## Article
----

Mais au-delà de toutes ces considérations très techniques, l’étoile portée par Ney, «le brave des braves» pour Napoléon, «l’infatigable» selon ses soldats, reflète toute l’épopée impériale, des heures les plus glorieuses aux plus sombres.
Les Français ont toujours aimé la gloire. Celle de Ney est avant tout associée à un courage insensé déployé lors des moments tragiques de la retraite de Russie en 1812 et de la bataille de Waterloo en 1815.
Lors de la campagne de Russie, à partir de la bataille de Krasnoïe (15-18 novembre 1812), Ney assure l’arrière-garde de l’armée française. Il se bat comme un capitaine, partage la vie et les souffrances des simples soldats, fait le coup de feu au milieu de ses hommes et se montre redouté et admiré des Russes auxquels il refuse obstinément de rendre les armes. Son action lors de la bataille de la Bérézina (25-29 novembre 1812) fournit le délai nécessaire pour permettre le passage de l’armée française qui échappe ainsi à l’encerclement, tout en infligeant des pertes importantes aux troupes ennemies. En décembre 1812, le maréchal Ney sera parmi les derniers à quitter le territoire de l’empire russe, ramenant avec lui les débris des troupes impériales. Il fut élevé à la dignité de prince de la Moskowa en 1813 à la suite de la victoire du même nom à laquelle il contribua de façon décisive avec son 3e corps qui enleva la Grande Redoute, position centrale tenue par l’armée russe. À Waterloo, le 18 juin 1815, le courage malheureux s’incarne dans les grandes charges désespérées de la cavalerie française contre les carrés anglais. À la tête des régiments des cuirassiers, des lanciers, de la garde impériale et des carabiniers, Ney galvanise les troupes en s’efforçant d’emporter la décision tout en faisant fi du danger personnel avec son cri : « Venez voir comment meurt un maréchal de France ».
La fin tragique du maréchal Ney, fusillé en décembre 1815 après un procès conduit devant la chambre des pairs, a contribué à auréoler de la figure du martyr le souvenir de ce grand soldat. Si sa condamnation fut une injustice, car il n’y avait pas eu de préméditation dans sa décision de se rallier à l’Empereur, elle fut aussi une faute de la part du gouvernement de la Restauration désireux de se venger de l’épisode des Cent-Jours en livrant à un peloton d’exécution le héros de Waterloo et de la campagne de Russie. Le maréchal Ney aurait d’ailleurs pu y échapper en invoquant sa qualité
de sujet du roi de Prusse (la ville de Sarrelouis, où il était né, ayant été annexée à la Prusse à la suite du congrès de Vienne). Il préféra rester français, et cela, l’opinion lui en su gré en n’oubliant pas ses sacrifices.

----

## Tâches à réaliser
[A] Réécrivez les lignes du listing situées entre celle qui contient « You are a computer-use agent. Screen » et la fin du listing, incluses, en modifiant « Open » en « Launch » et en laissant tout le reste tel quel.
[B] Poursuivez l'article sur le maréchal Ney à partir de sa dernière phrase.
L'article et le listing proviennent de sources distinctes.

## Extraits de données

----

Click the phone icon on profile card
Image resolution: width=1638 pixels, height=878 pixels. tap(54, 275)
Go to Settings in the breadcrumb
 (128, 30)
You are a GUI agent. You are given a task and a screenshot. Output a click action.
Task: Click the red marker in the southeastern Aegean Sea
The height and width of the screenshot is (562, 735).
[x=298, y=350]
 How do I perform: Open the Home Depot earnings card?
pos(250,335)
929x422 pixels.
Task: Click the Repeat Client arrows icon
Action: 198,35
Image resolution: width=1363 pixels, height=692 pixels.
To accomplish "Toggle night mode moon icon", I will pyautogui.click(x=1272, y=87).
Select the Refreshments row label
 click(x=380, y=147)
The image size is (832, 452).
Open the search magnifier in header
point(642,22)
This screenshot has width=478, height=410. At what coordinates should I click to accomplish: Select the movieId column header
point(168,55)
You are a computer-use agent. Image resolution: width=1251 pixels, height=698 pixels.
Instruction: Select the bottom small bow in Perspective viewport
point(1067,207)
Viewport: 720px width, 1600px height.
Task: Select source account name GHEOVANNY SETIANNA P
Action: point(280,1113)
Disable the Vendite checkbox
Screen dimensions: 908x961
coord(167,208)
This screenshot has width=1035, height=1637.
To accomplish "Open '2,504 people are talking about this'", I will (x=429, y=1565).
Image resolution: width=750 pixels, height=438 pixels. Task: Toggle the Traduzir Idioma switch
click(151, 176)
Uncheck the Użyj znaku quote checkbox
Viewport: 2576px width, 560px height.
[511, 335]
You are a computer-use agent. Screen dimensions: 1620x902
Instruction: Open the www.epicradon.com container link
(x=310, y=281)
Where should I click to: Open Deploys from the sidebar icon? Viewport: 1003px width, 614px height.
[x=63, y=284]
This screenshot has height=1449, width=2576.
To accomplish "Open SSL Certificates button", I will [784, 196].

----

## Réponses fournies
[A]
You are a computer-use agent. Screen dimensions: 1620x902
Instruction: Launch the www.epicradon.com container link
(x=310, y=281)
Where should I click to: Launch Deploys from the sidebar icon? Viewport: 1003px width, 614px height.
[x=63, y=284]
This screenshot has height=1449, width=2576.
To accomplish "Launch SSL Certificates button", I will [784, 196].

[B]
Le grand aigle du maréchal Ney, bijou unique, témoin d’un incroyable destin, est donc désormais exposé dans les vitrines de la salle de la Légion d’honneur dont il est devenu une des œuvres phares qui permettent au visiteur d’apprendre et de comprendre tout ce que représente notre premier ordre national au cœur de notre histoire.
NOTES DE BAS DE PAGES
1. La Société des amis du musée a joué, une fois de plus, son rôle de mécène, relayée par une souscription qui a rassemblé près de 120 000 euros. Une subvention du Fonds du Patrimoine de 40 000 euros a contribué au financement de cette acquisition exceptionnelle (188 750€).
2. Le bailli de Pierredon dans son livre « Contribution à l’histoire des ordres de Mérite » note l’existence d’un type de grand- croix à pointes non boutonnées sur la statue de Lebrun, duc de Plaisance par Masson, datée en 1807 (musée de Versailles).
3. Nous ne comptons pas dans cette liste les bijoux de colliers, portés en écharpe par la suite, d’un module plus grand tels celui de l’Empereur conservé au château de Fontainebleau et celui de Joseph pillé à la bataille de la Vittoria, aujourd’hui dans une collection privée et en dépôt au musée de la Légion d’honneur.
4. J.C Palthey, in catalogue de la vente Ney, Drouot 20 juin 2012, p. 26. La localisation de l’autre grand cordon, cité par le bijoutier, n’est pas connue à ce jour.
5. Des centres assez semblables se retrouvent sur deux bijoux de grand aigle attribués à l’orfèvre Biennais (tous deux dans des collections privées) : l’un donné par l’Empereur à son frère Lucien en mai 1815 ; l’autre, dont les centres avaient été modifiés, est du modèle similaire à celui perdu par l’Empereur à Waterloo. Toutefois la légende ne comporte pas le mot EMPEREUR en toutes lettres mais l’abréviation : EMP.
6. Autrefois dans la collection Fabius et aujourd’hui dans une collection privée.
7. Musée de la Légion d’honneur, archives de la 12e Cohorte.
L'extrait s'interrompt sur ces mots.